Happy Monday! Sometimes it is tough, but we all (usually) make it through the weekend to show up to work on this glorious day. I’d love to digress with a story of my own weekend extravaganzas but my editor would likely catch my scandalous words much the same way your inground pool skimmer should catch those pesky bugs and leaves, frogs and mice, if it is in good working order.
Skimmers have been known to live well into their 30's and 40's, but that being said, inevitably a second generation will be needed to continue the job. If you are still with me (congratulations) then prepare for a step-by-step, how-to do-it-yourself pool skimmer installation or replacement program.
Skimmer installation may differ slightly according to which brand skimmer you have bought. I’ll assume you have worked with a fine salesperson here at Specialty Pool Products and have purchased an Inground Pool Kit, which means you are installing a Hayward skimmer.
Inground Skimmer Installation
For a new pool, just being constructed, the process of installing a pool skimmer is a lot easier than replacing a pool skimmer, which we'll get to later. For new construction, start by removing the faceplate and screws from the new skimmer assembly and also remove the lid and basket. Have a helper hold the skimmer up against the back of the wall, lining up to the skimmer opening and the screw holes. Use the four round-head screws to secure the skimmer from the inside of the pool. You can then attach one of the gaskets to the skimmer with glue or tape - a second gasket goes on top of the liner, under the faceplate. Make sure you line everything up so you are not screwing through gasket material later on.
Your skimmer is connected to the pool pump by pipe, either rigid or flexible PVC pipe or hose. it is somewhat a matter of opinion as which one to use, but to reduce those corners (reduces flow limiting the effectiveness of your pump) I would suggest going with flex hose under most circumstances. A male threaded adapter will be needed to attach the flex hose (or hard PVC pipe) to the skimmer. Use several layers of Teflon tape on the fitting threads. Screw it into one of the two holes at the underside of the skimmer (doesn’t matter which one, really). Now you can glue your pipe/hose to the adapter and run the pipe (deep underground if you are working in the frost-belt) to the equipment pad.
+ + + +
PROBLEM
Continue the pool skimmer installation guide above from the point where it stops.

INFORMATION PROVIDED
+ + + +
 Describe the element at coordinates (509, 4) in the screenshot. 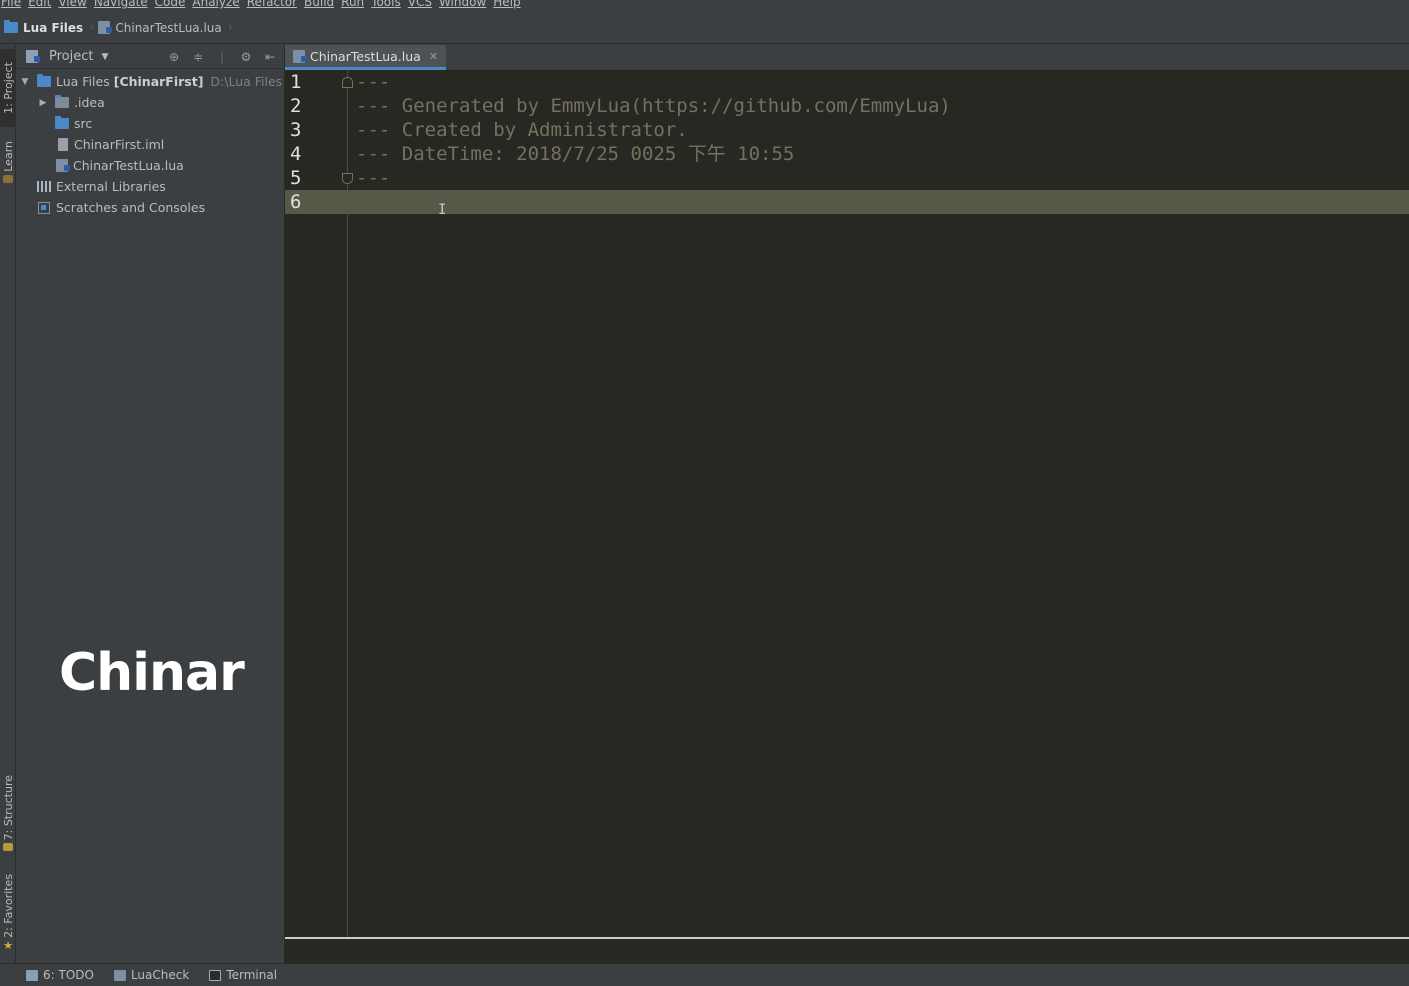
+ + + +
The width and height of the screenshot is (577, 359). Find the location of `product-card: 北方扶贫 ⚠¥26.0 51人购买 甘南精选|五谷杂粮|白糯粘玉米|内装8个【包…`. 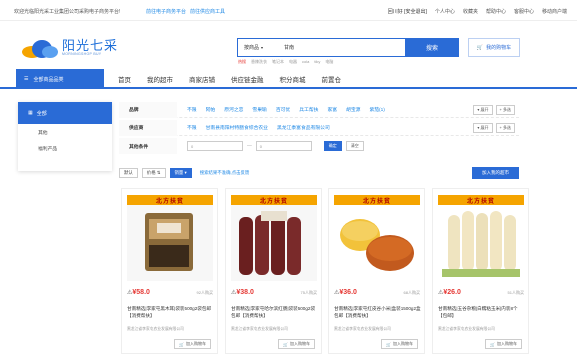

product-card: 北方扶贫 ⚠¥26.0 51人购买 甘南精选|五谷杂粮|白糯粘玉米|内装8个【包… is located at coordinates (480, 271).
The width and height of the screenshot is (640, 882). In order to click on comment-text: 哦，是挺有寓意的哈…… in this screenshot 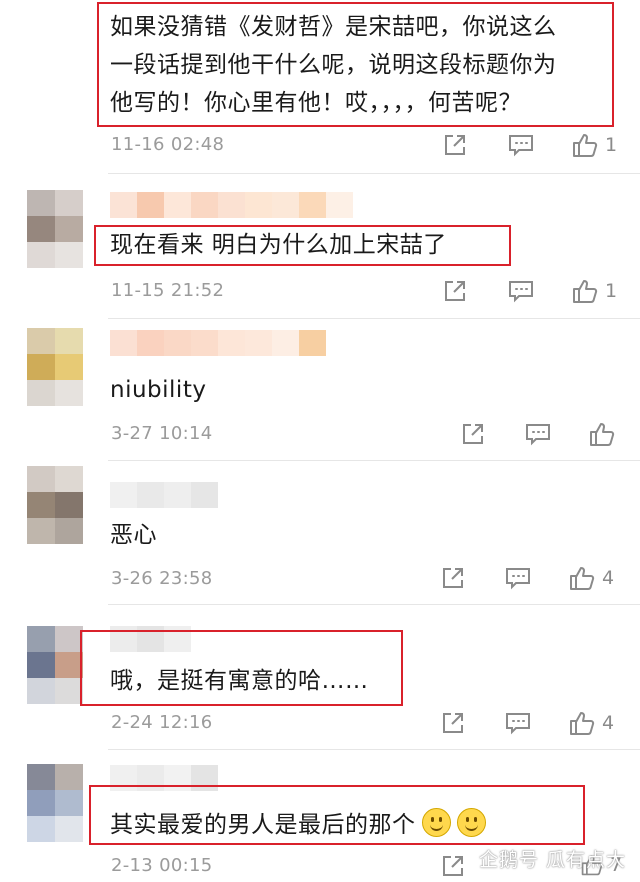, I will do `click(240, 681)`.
+ + + +
EXERCISE RESULT
Once the pool liner is installed, and the water level is within a few inches of the skimmer attach the faceplate and second gasket. Use a large Philips head, and torque the faceplate screws very tightly. Now you can cut out the vinyl inside the skimmer with a razor knife and you are ready to go!
Inground Skimmer Replacement
As mentioned, a pool skimmer can last for decades, and that's good because replacing a skimmer is a tough job - but not too tough for you! If your skimmer has serious leaking problems, from cracked plaster or a bad seal against the pool wall, sometimes replacing the skimmer is the best choice. Pool skimmer replacement can cost over $1200 so the possibility of doing the work yourself can pay off.
You will need some equipment to get the job done, which you can rent at any rental shop. A concrete saw - small chop saw or large grinder, to cut the concrete around the skimmer. A small jackhammer, to break up the concrete around the skimmer. Picks and shovels, to dig out the fill around the skimmer, and unearth the pipe. If the pool wall needs repair, you may need some sheet metal and a drill to bore new holes, around the skimmer opening. After the new skimmer is attached to the wall, you'll need some plumbing supplies to reconnect the pipe, and for the new concrete, a tub or wheelbarrow for mixing and a trowel for finishing.
STEP ONE1: Break up Concrete If your pool deck is short, you may consider tunneling under the deck, instead of breaking up and replacing the concrete around the skimmer, but it's probably easier to remove and replace the concrete. If your skimmer has white plastic crack strips running around the skimmer lid, you could just break up around this area - but it may be too small of a space to work in, unless you also tunnel under the deck. Cut the deck with a saw to start, about 3'x3', or larger, around the skimmer lid. Then use a small jackhammer or sledge hammer to break up the concrete into rubble.
STEP TWO2: Remove Old Skimmer First step is to remove all of the fill dirt/gravel that surrounds the skimmer. Picks and shovels, there's not an easier way. A pry bar can be used, if you have a large one. You need to dig all the way down to the pipe, and all around the pipe, so you can cut the pipe underneath the skimmer. When the pipe is loose, you can remove the skimmer faceplate and then the 4 round-head screws that hold it to the wall. Be gentle when removing it from the wall.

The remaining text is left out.